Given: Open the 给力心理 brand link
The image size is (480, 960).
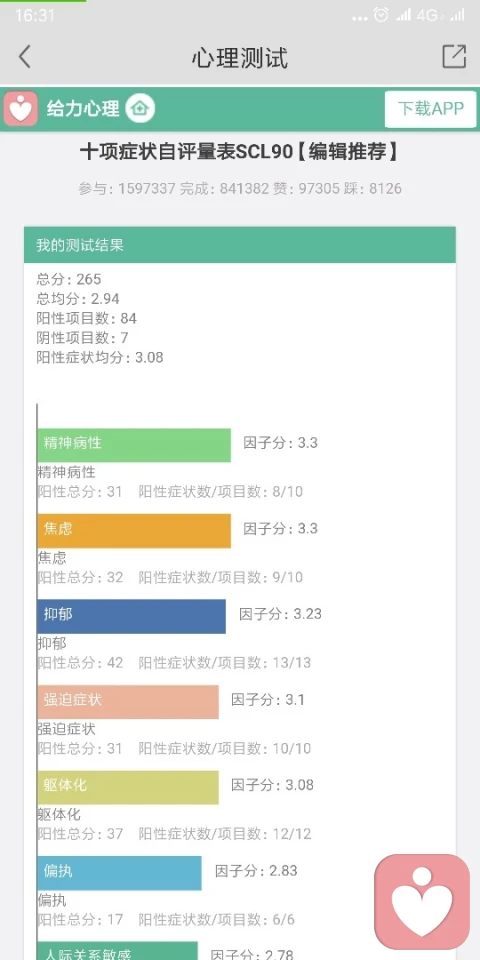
◇ ◇ ◇ ◇ ◇
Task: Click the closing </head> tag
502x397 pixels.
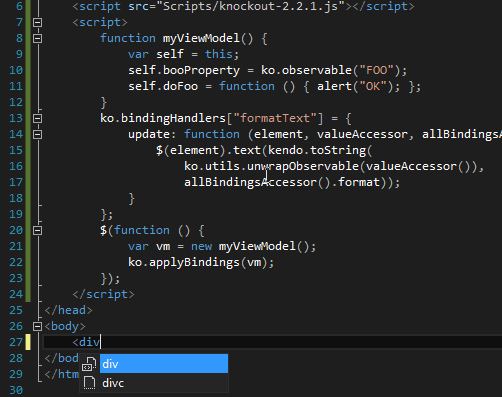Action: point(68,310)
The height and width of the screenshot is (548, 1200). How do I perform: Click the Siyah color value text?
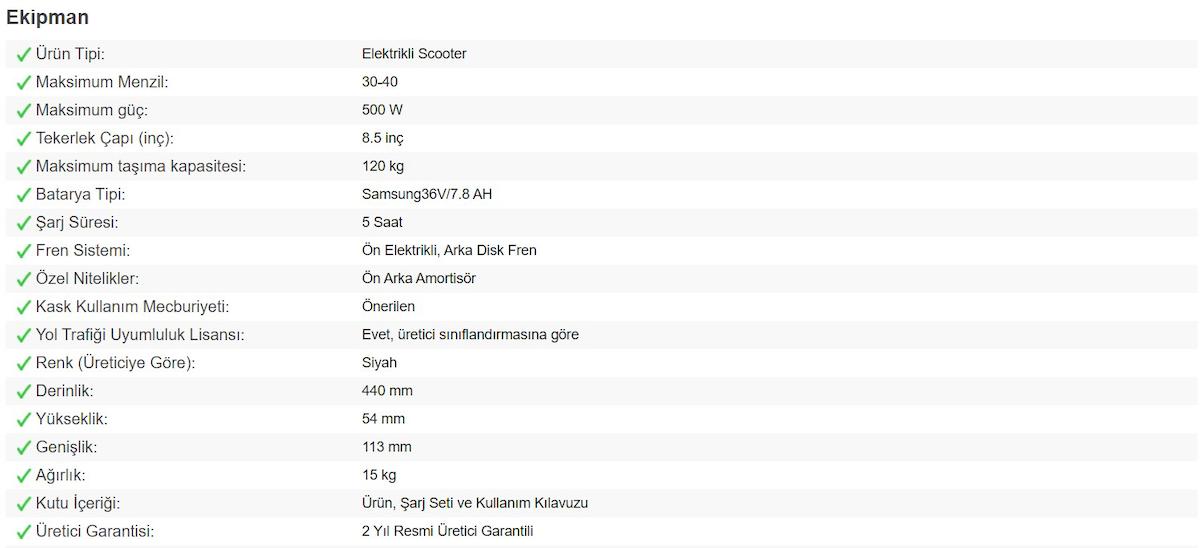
◇ ◇ ◇ ◇ ◇
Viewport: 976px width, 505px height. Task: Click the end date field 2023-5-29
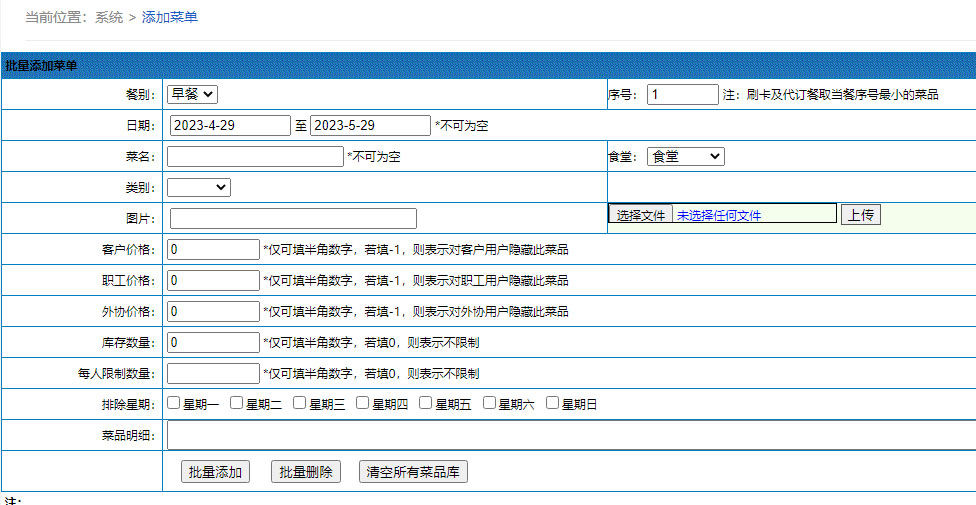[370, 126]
◇ ◇ ◇ ◇ ◇
Task to carry out | Please copy the lines between the one holding "Task: Click the closing </head> tag" and the one holding "The height and", inclusive, swapping "screenshot" for "image" and leaving everything else as it stands. Omit the pictures.

Exercise result |
Task: Click the closing </head> tag
502x397 pixels.
Action: point(68,310)
The height and width of the image is (548, 1200). How do I perform: Click the Siyah color value text?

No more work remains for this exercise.